*Short exercise*
Count the lines in the records below that contain the word "Where". Reply with the number only.

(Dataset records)
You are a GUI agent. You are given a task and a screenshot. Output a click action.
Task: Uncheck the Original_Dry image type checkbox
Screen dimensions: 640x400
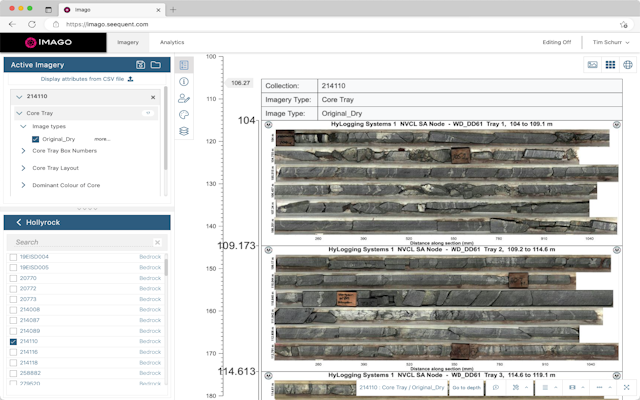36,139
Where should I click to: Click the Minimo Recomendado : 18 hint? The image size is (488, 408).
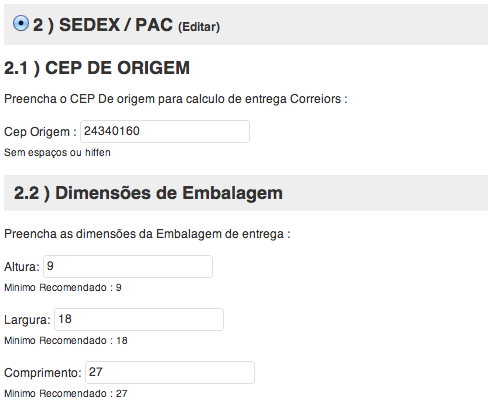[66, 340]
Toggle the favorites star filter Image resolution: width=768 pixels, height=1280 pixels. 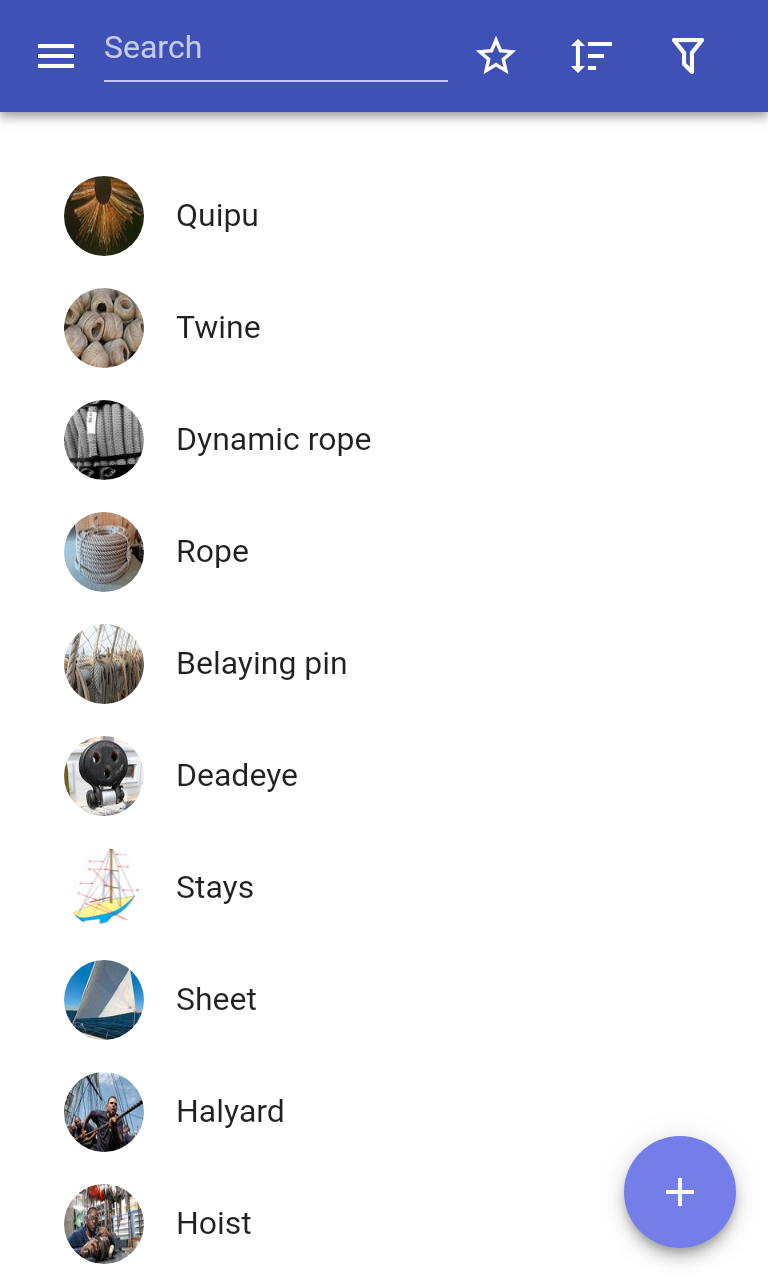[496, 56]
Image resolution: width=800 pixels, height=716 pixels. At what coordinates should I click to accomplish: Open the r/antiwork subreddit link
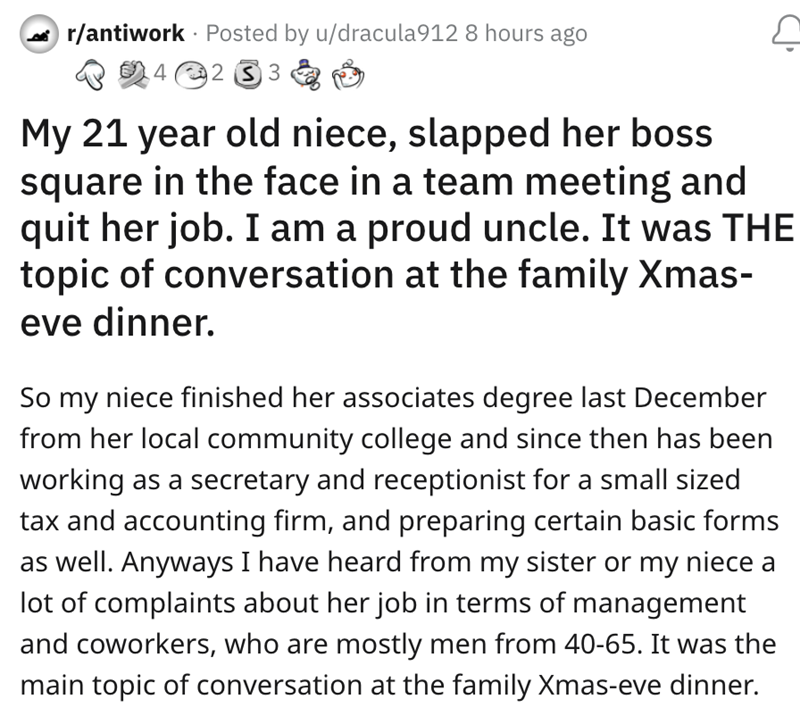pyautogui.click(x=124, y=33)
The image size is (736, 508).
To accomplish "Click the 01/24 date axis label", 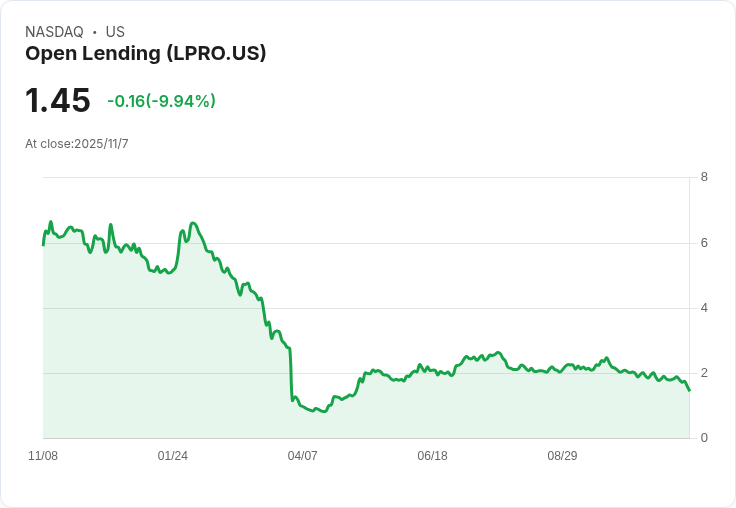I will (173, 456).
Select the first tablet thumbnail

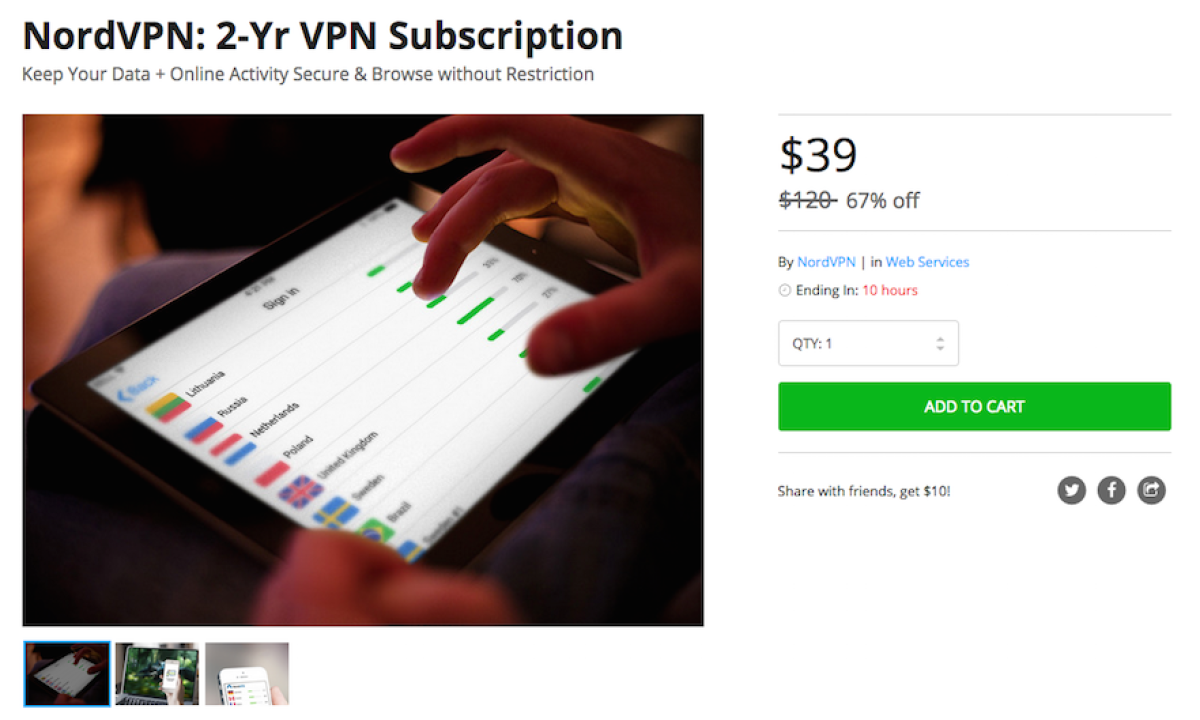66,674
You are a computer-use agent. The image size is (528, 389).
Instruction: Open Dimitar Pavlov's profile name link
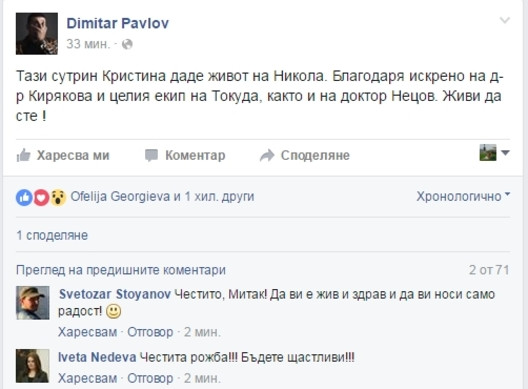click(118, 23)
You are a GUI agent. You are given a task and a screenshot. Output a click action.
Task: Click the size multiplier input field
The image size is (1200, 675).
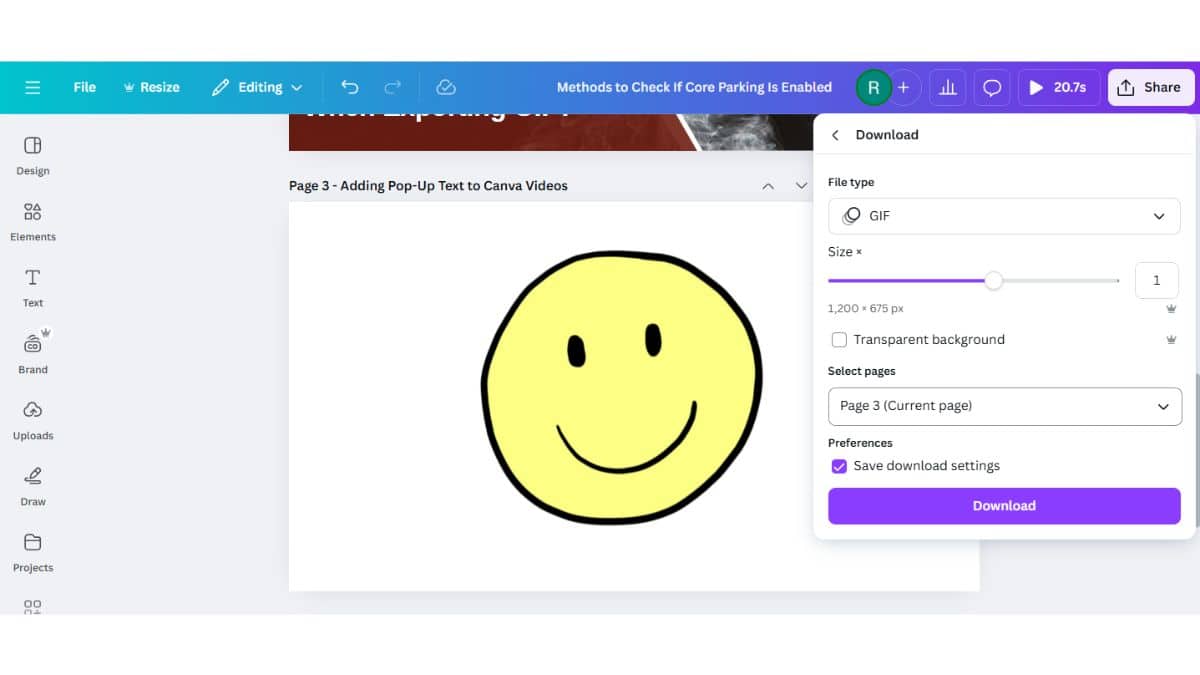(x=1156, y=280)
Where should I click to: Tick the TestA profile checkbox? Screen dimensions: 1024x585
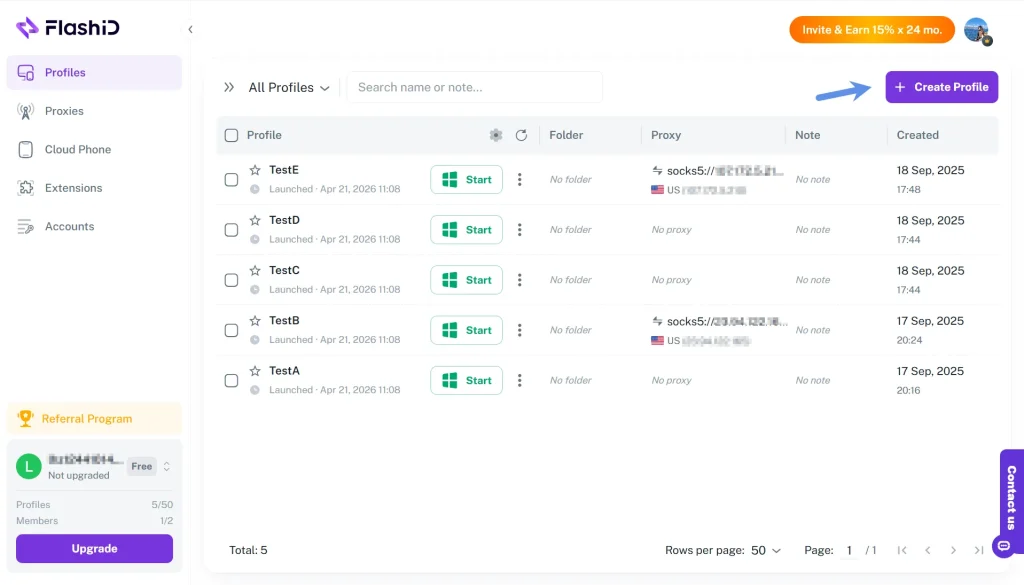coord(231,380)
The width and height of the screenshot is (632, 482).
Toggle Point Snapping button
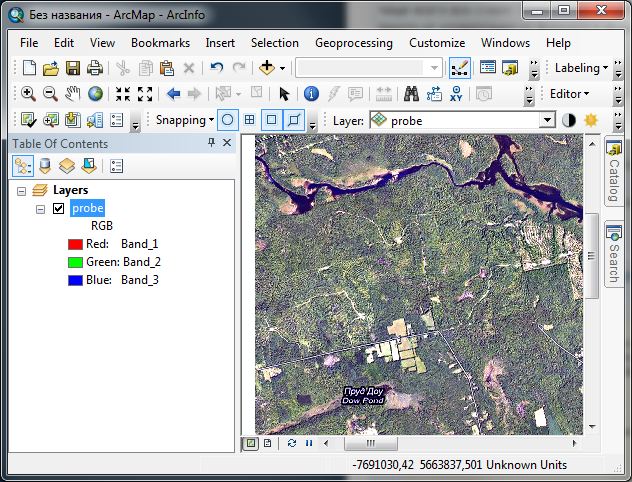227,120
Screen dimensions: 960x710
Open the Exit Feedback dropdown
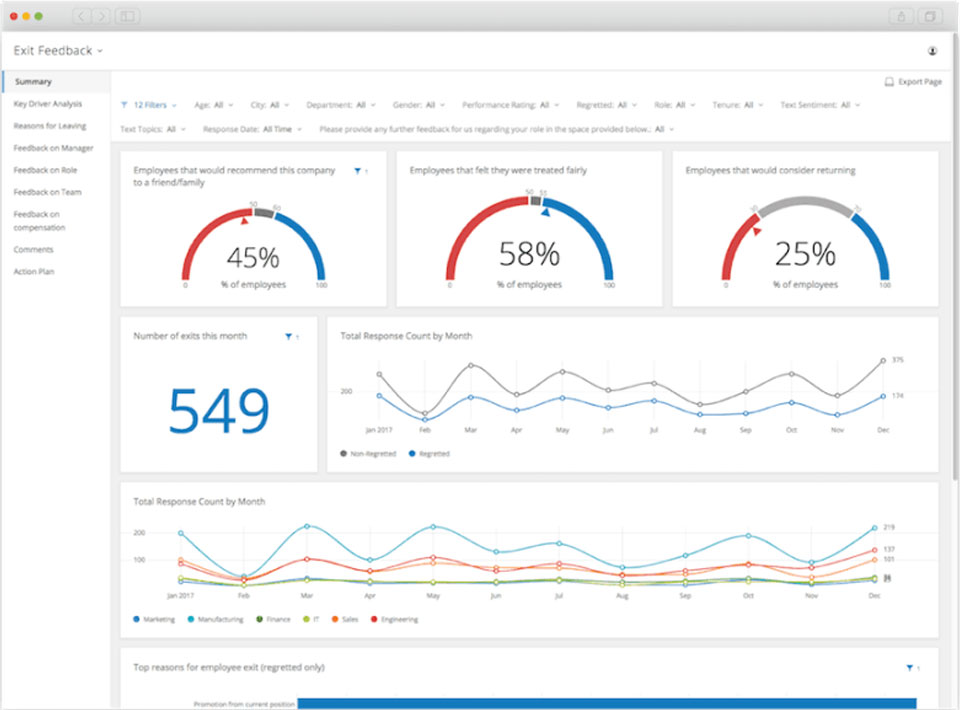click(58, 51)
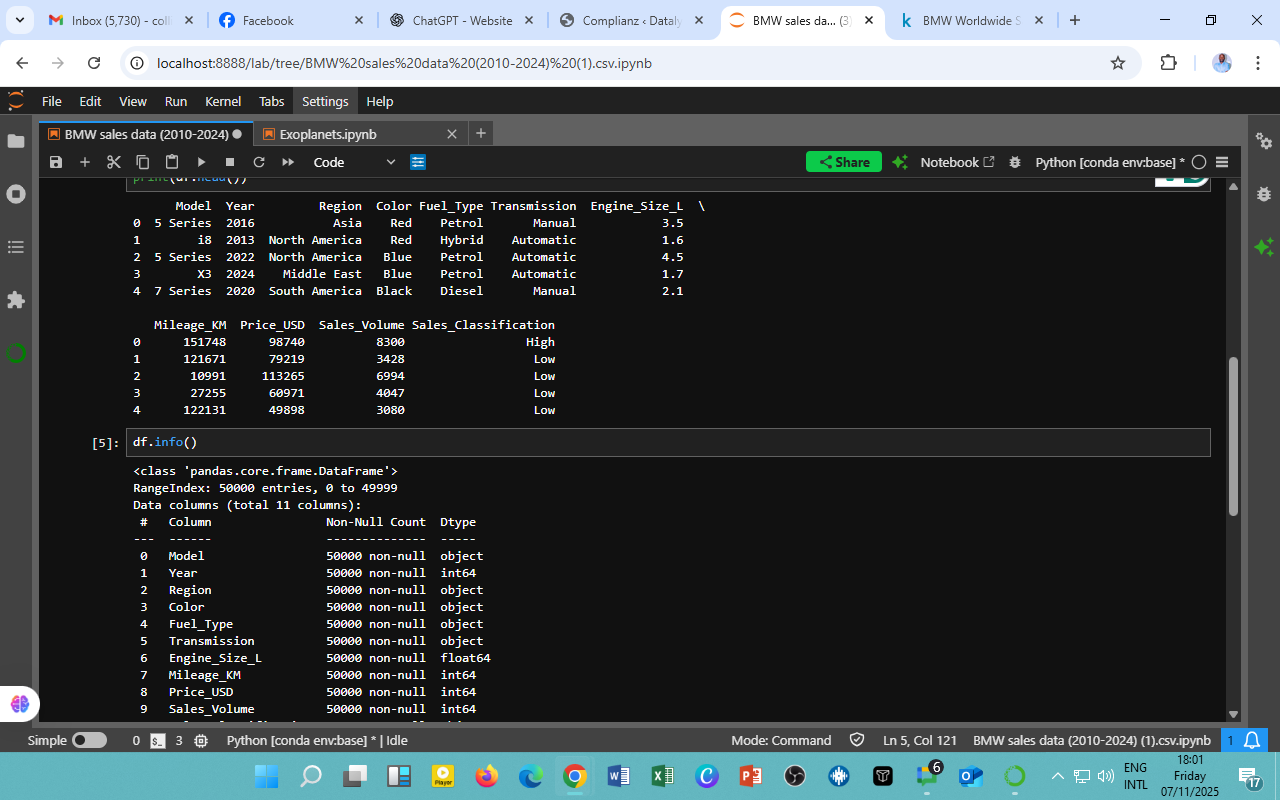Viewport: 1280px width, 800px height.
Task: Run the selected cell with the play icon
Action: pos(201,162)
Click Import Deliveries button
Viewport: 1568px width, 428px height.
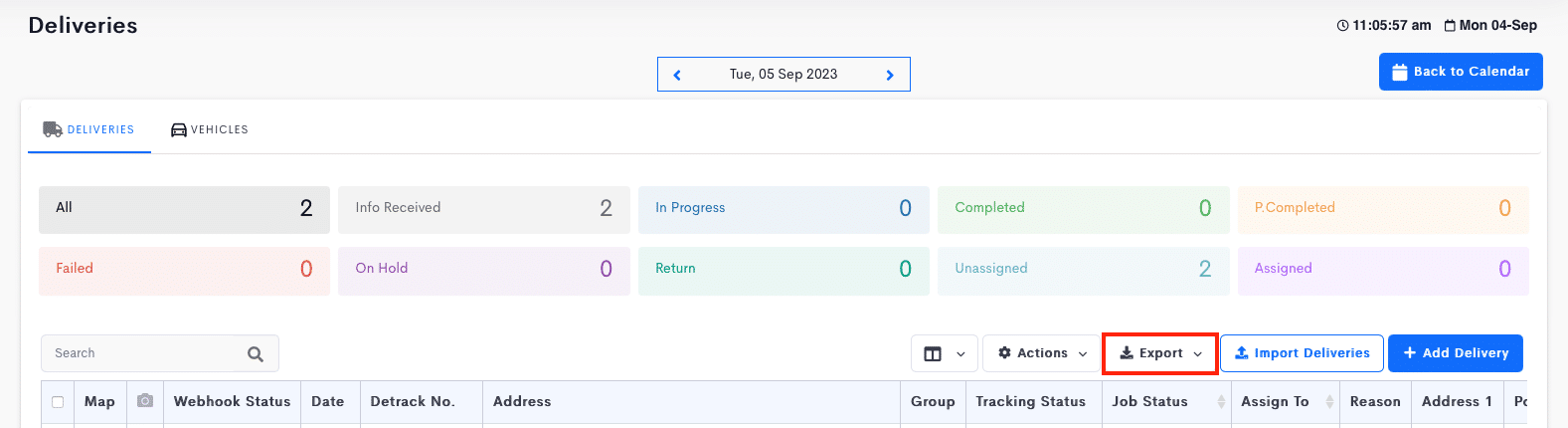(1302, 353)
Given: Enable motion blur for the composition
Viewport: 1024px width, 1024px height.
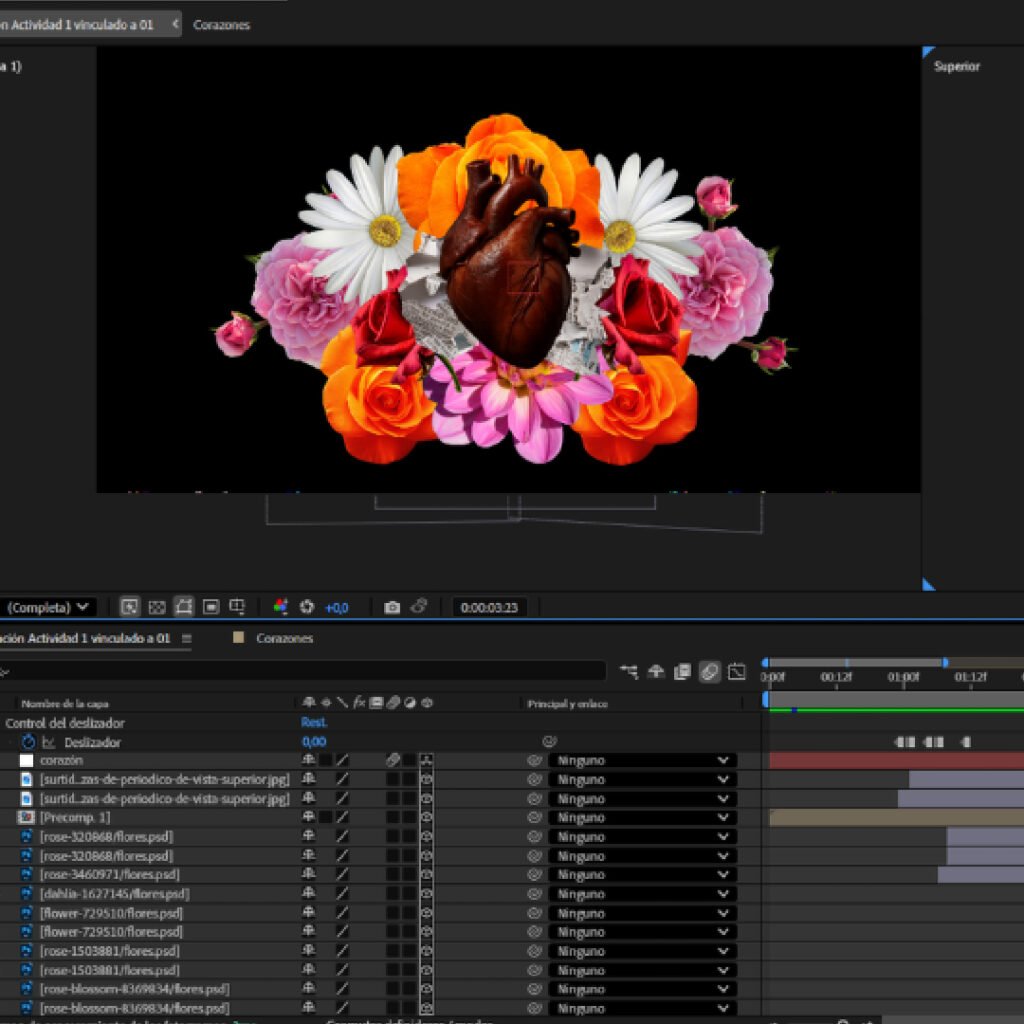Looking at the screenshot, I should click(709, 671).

*The response*
2